Пул знал, чем сразить Дэвида Френсиса. И теперь, произнеся последнюю фразу, Девитт заметил, как легкая гримаса отвращения проскользнула по лицу посла. Робинс своей бесцеремонностью, бурным темпераментом и нежеланием прислушиваться ни к чьим советам постоянно утомлял посла. В любой другой ситуации Френсис бы сделал все, чтобы удалить Робинса из страны, но при новой власти он терпел его выходки, потому что ни сам, ни Мэдрин, ни Пул не могли вот так запросто входить в Кремль, обедать с Троцким, Чичериным, Лениным и говорить все, что ему заблагорассудится. Ленин в сложных ситуациях обращался за советом именно к полковнику, а не к Френсису или Саммерсу, и с этим приходилось считаться. Но это и раздражало, ибо Робинс решал в этой стране за всех: за посла, консулов и самого президента Соединенных Штатов, о чем изредка их информировал. Но чаще всего он высказывал даже не мнение Ленина или Троцкого, а свое собственное, в чем не раз Пул убеждался, когда обращался за разъяснениями к Льву Карахану, заместителю министра иностранных дел. Это был его возможный по дипломатическому этикету уровень общения, чего вообще не существовало для Рея Робинса. Поэтому упоминание о нем как бы завершило обсуждение кандидатуры Каламатиано. Вторым претендентом мог быть только Робинс, но Френсис никогда бы не дал своего согласия на такое назначение.

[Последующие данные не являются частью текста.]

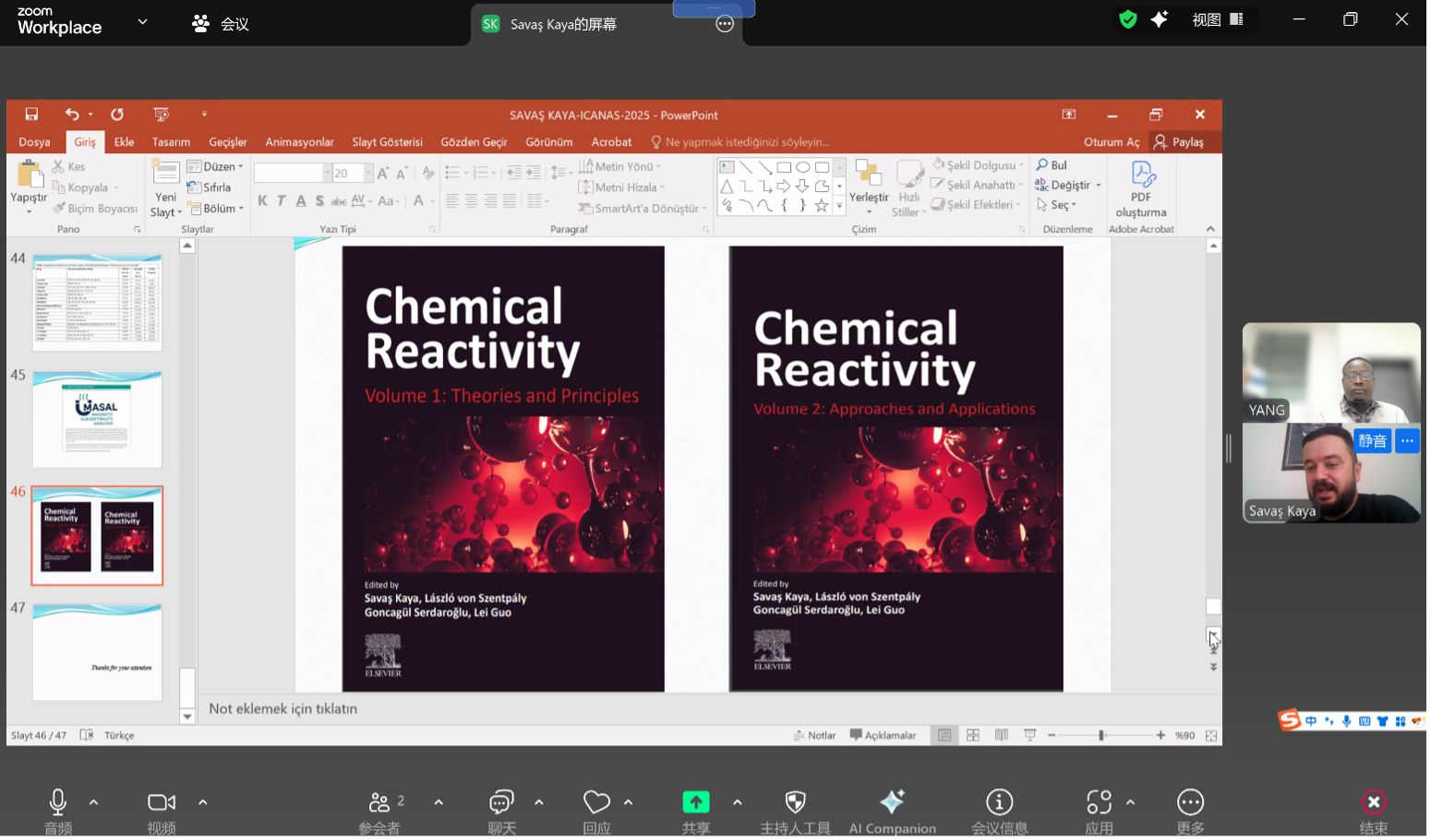Click the more options button in toolbar
The height and width of the screenshot is (840, 1430).
click(1191, 803)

Разговаривая с Ксенофоном Дмитриевичем, Пул вспомнил об этом-коротком разговоре с послом и посмотрел на молчащего Саммерса.
— Мы, конечно же, вас не принуждаем к принятию такого решения, быть может, для вас неожиданного, — снова заговорил консул. — Вы вправе отказаться. Я хотел бы только напомнить, что не я и не господин генеральный консул, а Соединенные Штаты Америки в лице президента оказывают вам высокое доверие и просят послужить интересам страны. Мы долго и серьезно обдумывали вашу кандидатуру, которую, кстати, утвердил Госдепартамент, и мы совместно пришли к выводу, что в создавшихся обстоятельствах именно вы, господин Каламатиано, как никто другой, смогли бы возглавить эту работу. Мы понимаем, что у вас есть семья, сын, и еще раз повторяю: вы вправе отказаться, но другую кандидатуру мы даже не рассматривали.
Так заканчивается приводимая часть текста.